Il primo dato che emerge è che le donne si laureano in maggior numero (60%), prima e con voti migliori (voto di laurea medio 82/100 contro 80/100degli uomini; risultano anche più intraprendenti ed appassionate dei loro colleghi. Quando poi però dallo studio passiamo al lavoro questa superiorità non produce frutti: la carriera degli uomini è più rapida ed è confortata da stipendi più elevati.

L’accesso al lavoro dipendente come anche alla libera professione è piu facile per l’uomo per 4-6 unità percentuali. Differenze significative si registrano anche nelle ambizioni: le donne cercano più degli uomini la stabilità del posto di lavoro, l’autonomia e l’utilità sociale, mentre gli.uomini pensano più al prestigio ed alla retribuzione.

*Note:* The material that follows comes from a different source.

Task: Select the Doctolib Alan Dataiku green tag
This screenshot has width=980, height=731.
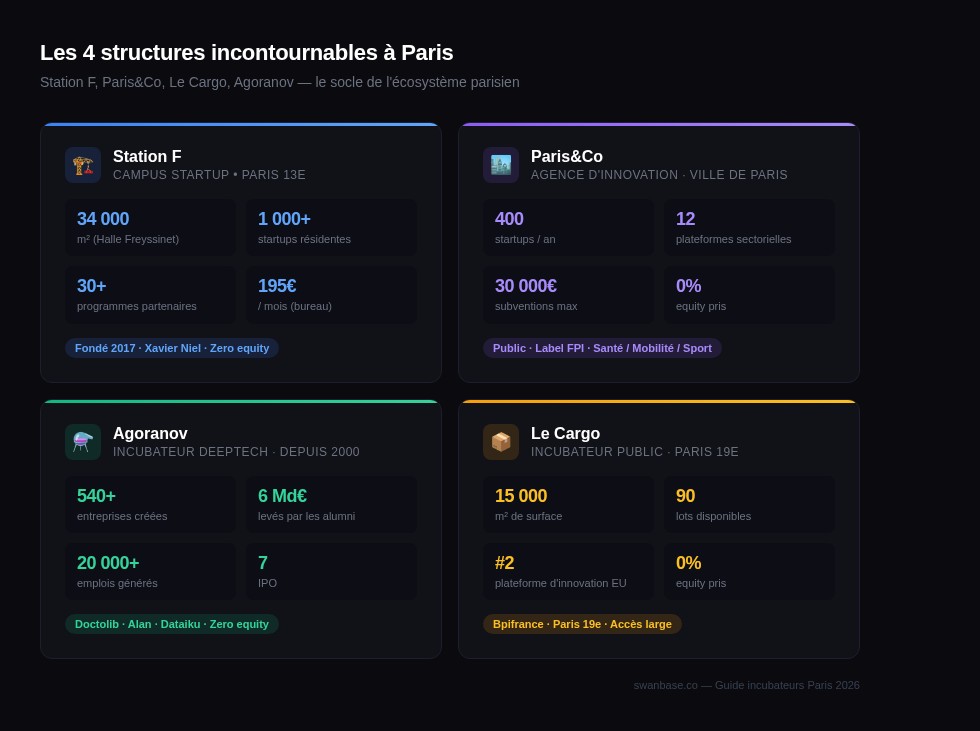Action: click(172, 624)
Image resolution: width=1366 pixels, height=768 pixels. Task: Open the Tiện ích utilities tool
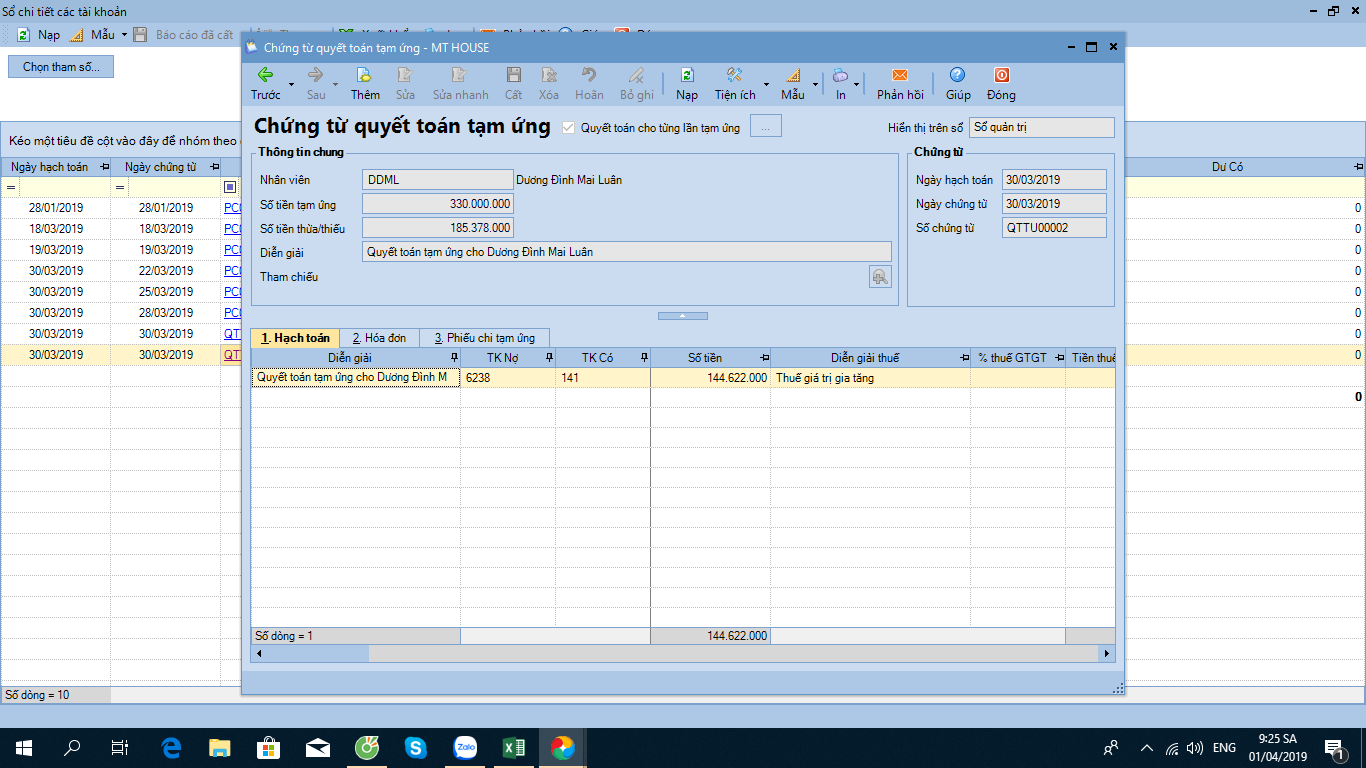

Una differenza molto significativa: la laurea come ascensore sociale vale più per le donne che per gli uomini. La corrente pandemia ha aggravato tutte queste differenze che si attenuano, fino a quasi scomparire, quando il confronto viene limitato alle lauree STEM, il che è un altro contrasto con quanto talvolta si sente dire circa il presunto minore interesse della donna rispetto all’uomo circa l’attività in laboratorio per motivi di sicurezza e di disponibilità temporali.

Quasi a bilanciare questo Rapporto nello stesso giorno Wikipedia ha deciso di allargare la sua attenzione alle donne italiane che durante l’occupazione scelsero di combattere il nazismo. È stato lanciato un appello per conoscere quanto più possibile su dì loro: attivisti, politiche e combattenti hanno nomi e storie pressoché sconosciuti. Attualmente le presenti sono pochissime ed è stata attivata una maratona di contribuzioni per fare crescere il numero dei presenti nell’Enciclopedia. Di quelle presenti 19 sono corredate con biografie documentate e ricche: si tratta di medaglie al valore militare. La giornalista Ada Gobetti ha scritto a commento una nota di assoluto valore e significato: fu la Resistenza a dare alle donne italiane un’occasione importante per partecipare a tutte le attività della Liberazione, rompere il silenzio ed uscire dal ruolo subalterno che era stato loro assegnato dal Fascismo.